Ces liens ont été tissés par l'histoire, longue histoire. Dans toutes les épreuves, vous avez été, vos parents ont été à nos côtés. La Légion d'Honneur collective remise à Liège par le Président Poincaré en 1919, en présence du Roi Albert et du Maréchal Foch, était un hommage à la résistance héroïque des Liégeois en 1914. Une résistance qui se manifesta à nouveau pendant la deuxième guerre mondiale. Et je voudrais rappeler cette phrase du Président Georges Pompidou, dont je fus très proche, vous le savez peut-être, prononcée lors de sa visite à Liège en 1971 à propos des relations d'amitié entre la France et les Liégeois, il disait : "Jamais autant qu'ici je n'ai senti battre les coeurs".

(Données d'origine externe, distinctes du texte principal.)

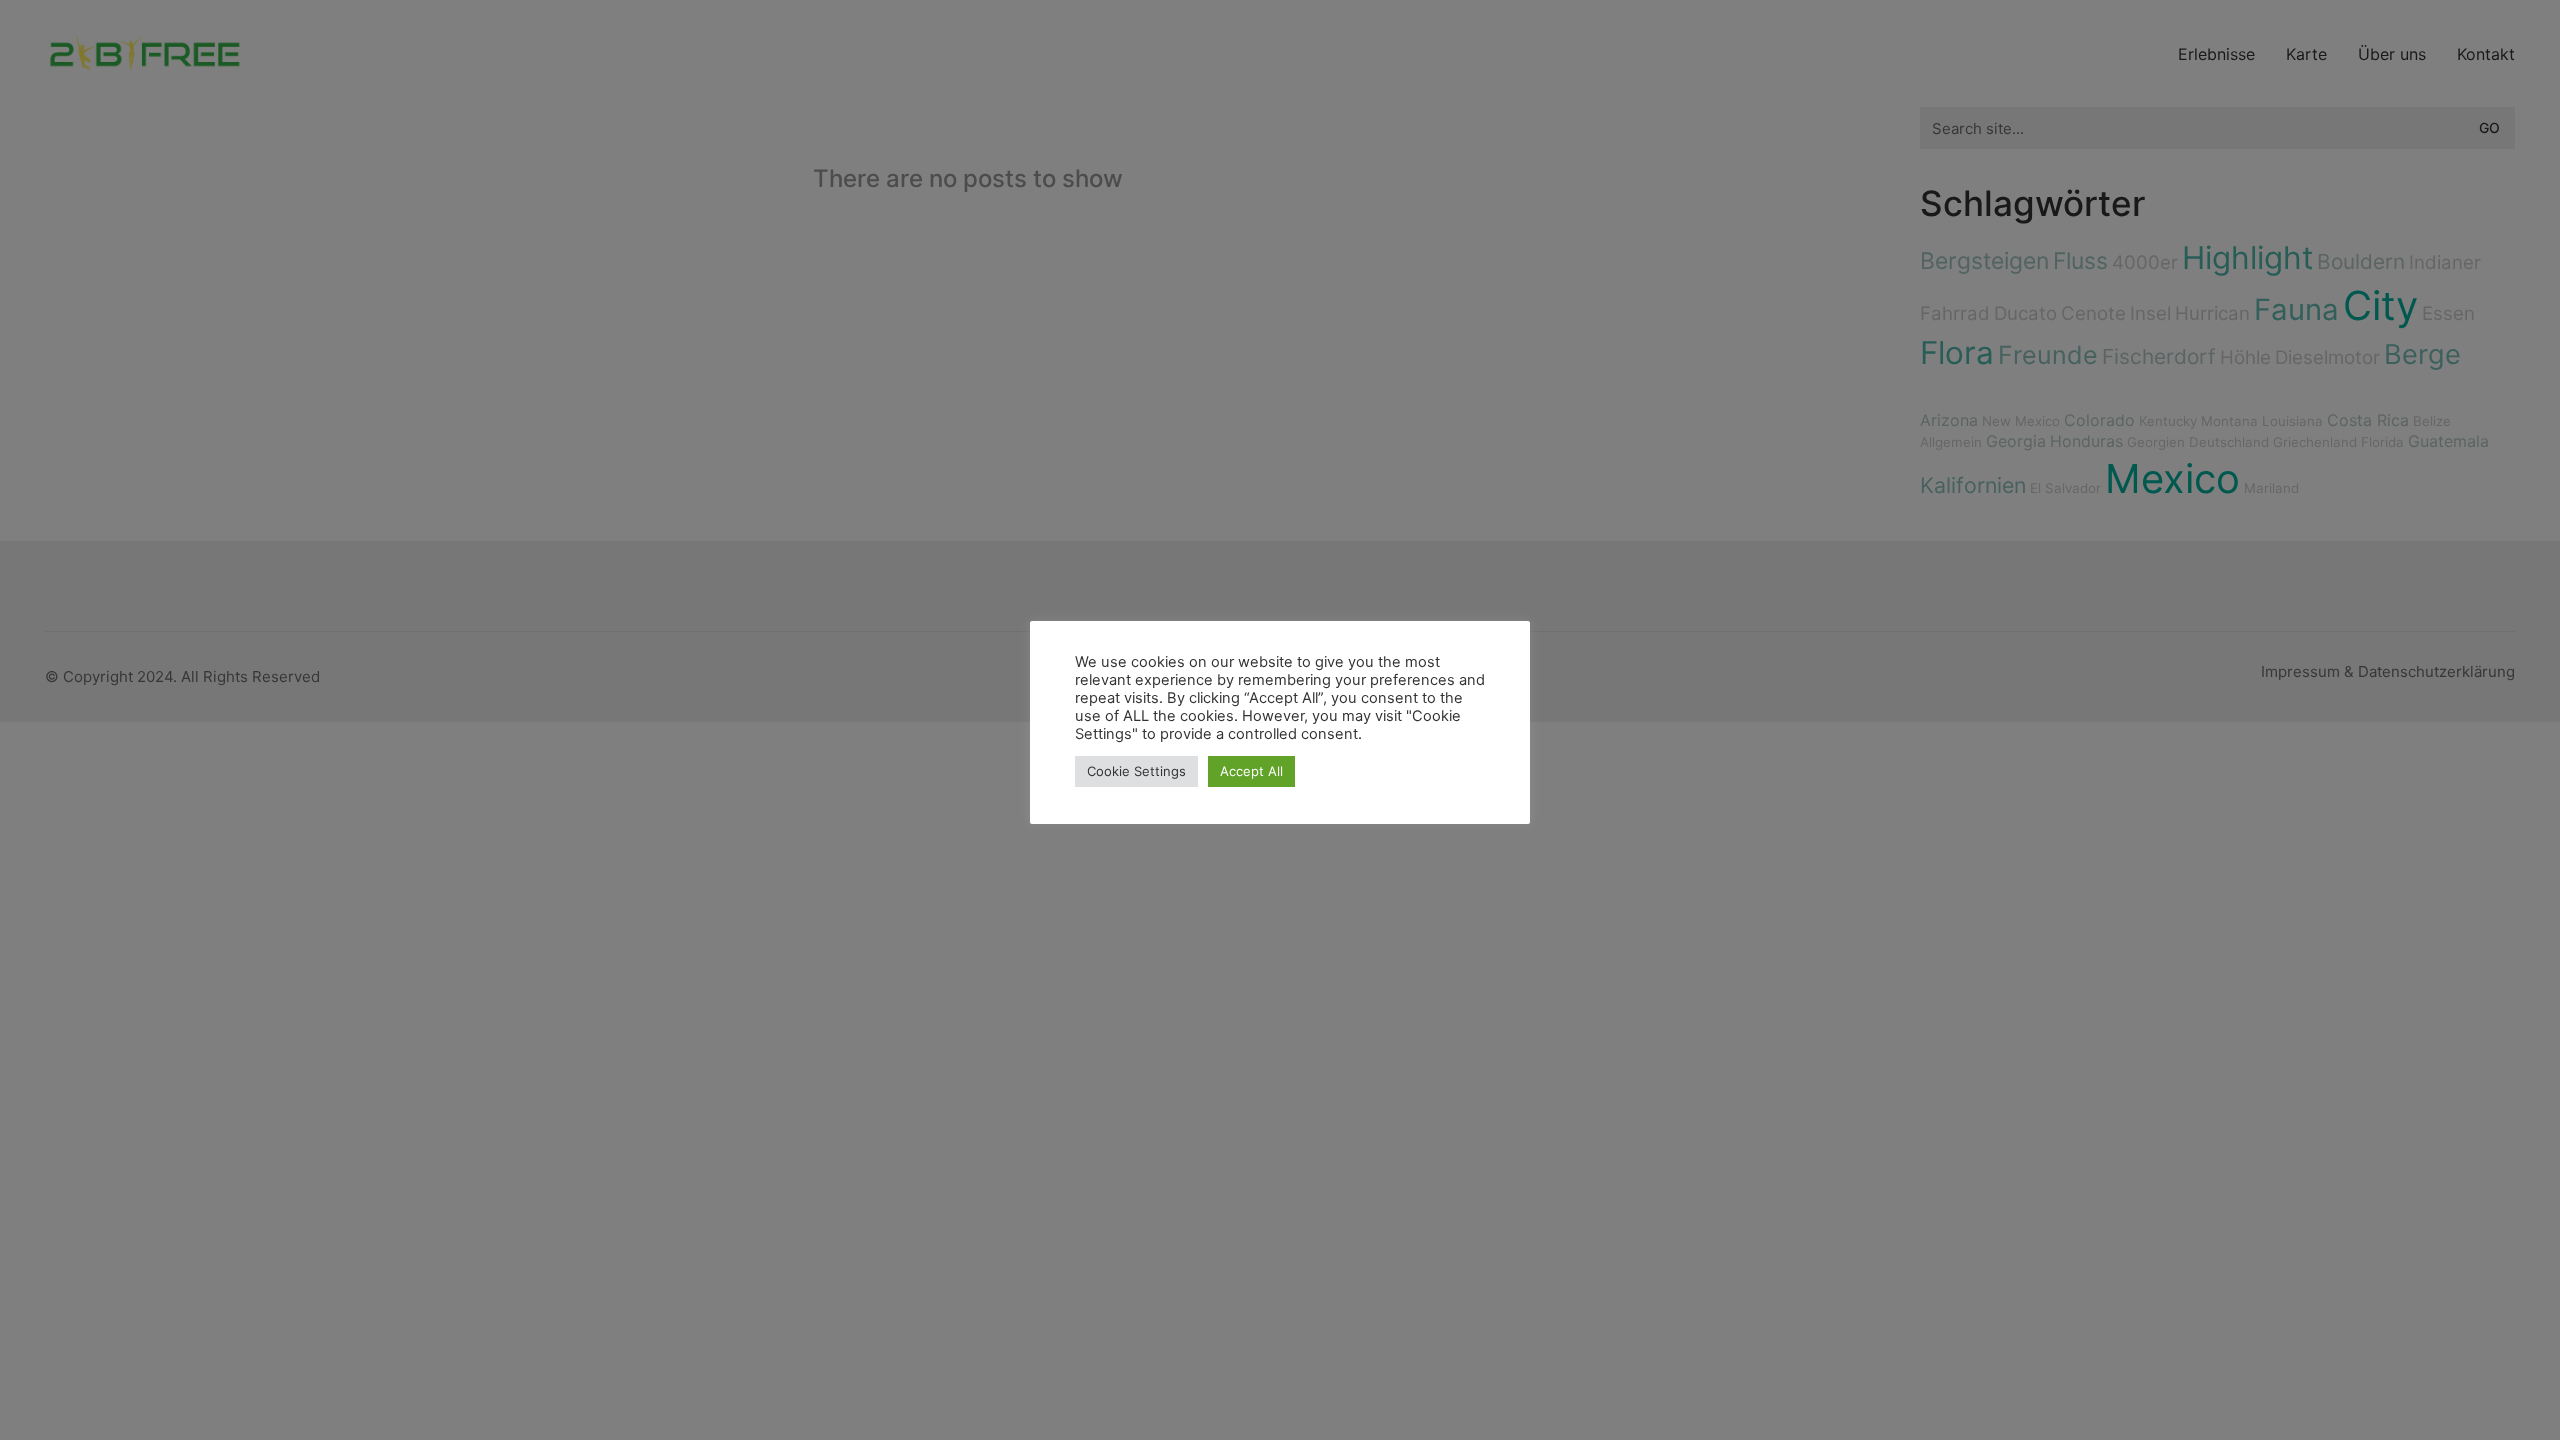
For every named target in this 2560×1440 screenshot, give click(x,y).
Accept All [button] (1251, 771)
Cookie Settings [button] (1136, 771)
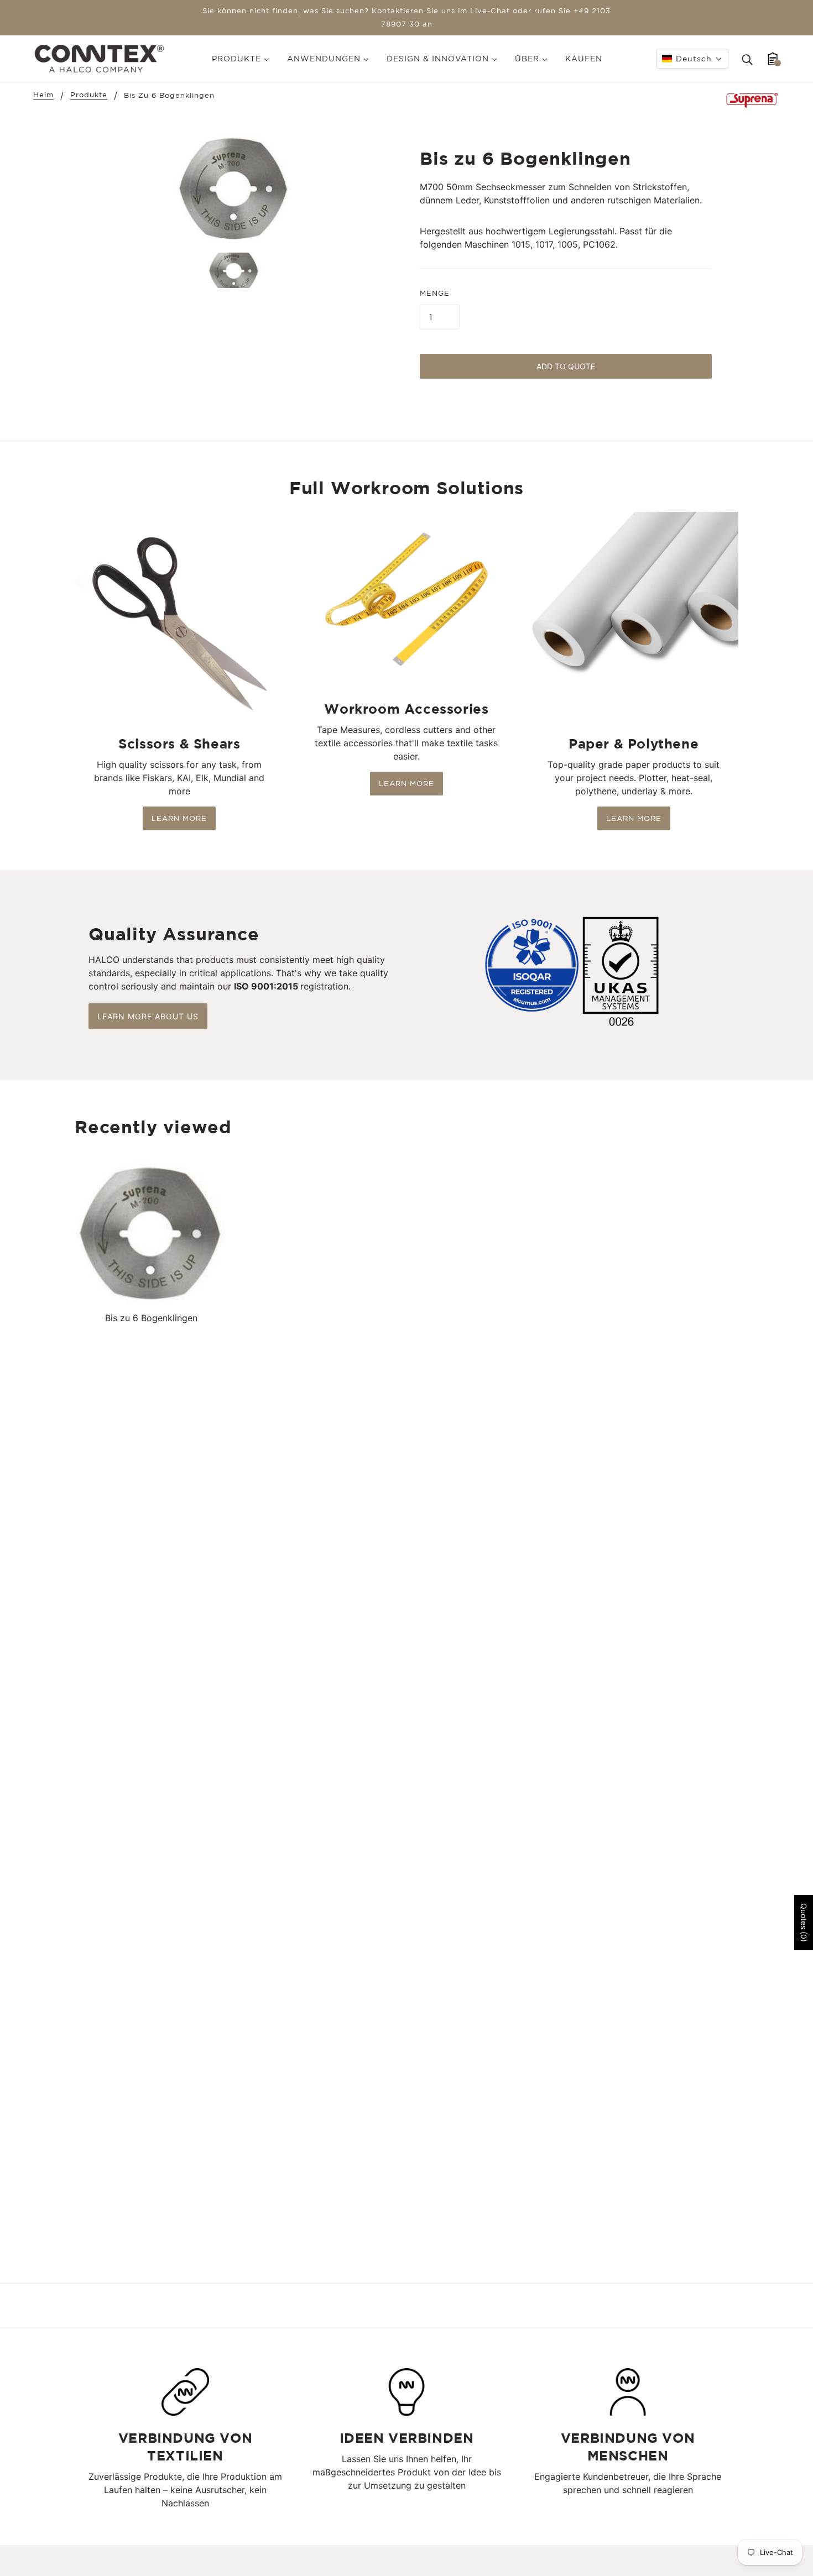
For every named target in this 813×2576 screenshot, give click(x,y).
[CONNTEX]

Dans le prolongement de cette fraternité d'armes, Liège est aujourd'hui l'un des fers de lance du mouvement francophone. C'est une région qui fait honneur à la culture française, au sens le plus international du terme. A Liège la vie culturelle est très dense dans tous les domaines, musique, opéra, musées, théâtres, cinéma et bien d'autres manifestations encore. Les coproductions avec la France sont très nombreuses : je citerai pour exemple l'exposition Olivier Debré ce mois ci, et l'année prochaine les manifestations prévues pour marquer le soixante quinzième anniversaire de la mort de Proust.

Sur le plan économique, les relations entre nos deux régions sont excellentes, puisque la France est le premier investisseur étranger dans la province de Liège, l'un de ses principaux fournisseurs et son premier client. Cent quatre vingt neuf entreprises françaises travaillent à Liège et y emploient plus de huit mille personnes.

C'est dire, au-delà des intérêts réciproques, l'estime, l'amitié, je dirai l'affection que nous éprouvons les uns pour les autres, et qui sont d'ailleurs, je le sais, très bien comprises par les autorités belges. Aujourd'hui, ce ne sont pas des visiteurs étrangers qui sont présents à l'Elysée mais, on peut le dire des amis, et comme vous le disons dans notre association internationale des maires francophones, des frères.

Alors, je vous remercie Monsieur le Ministre, mesdames, messieurs, de votre présence. J'y suis sensible. Je suis heureux de vous accueilir et je vous invite, si vous le voulez bien maintenant à lever le verre de l'amitié, mais aussi de la prospérité pour les relations entre Liège et Paris.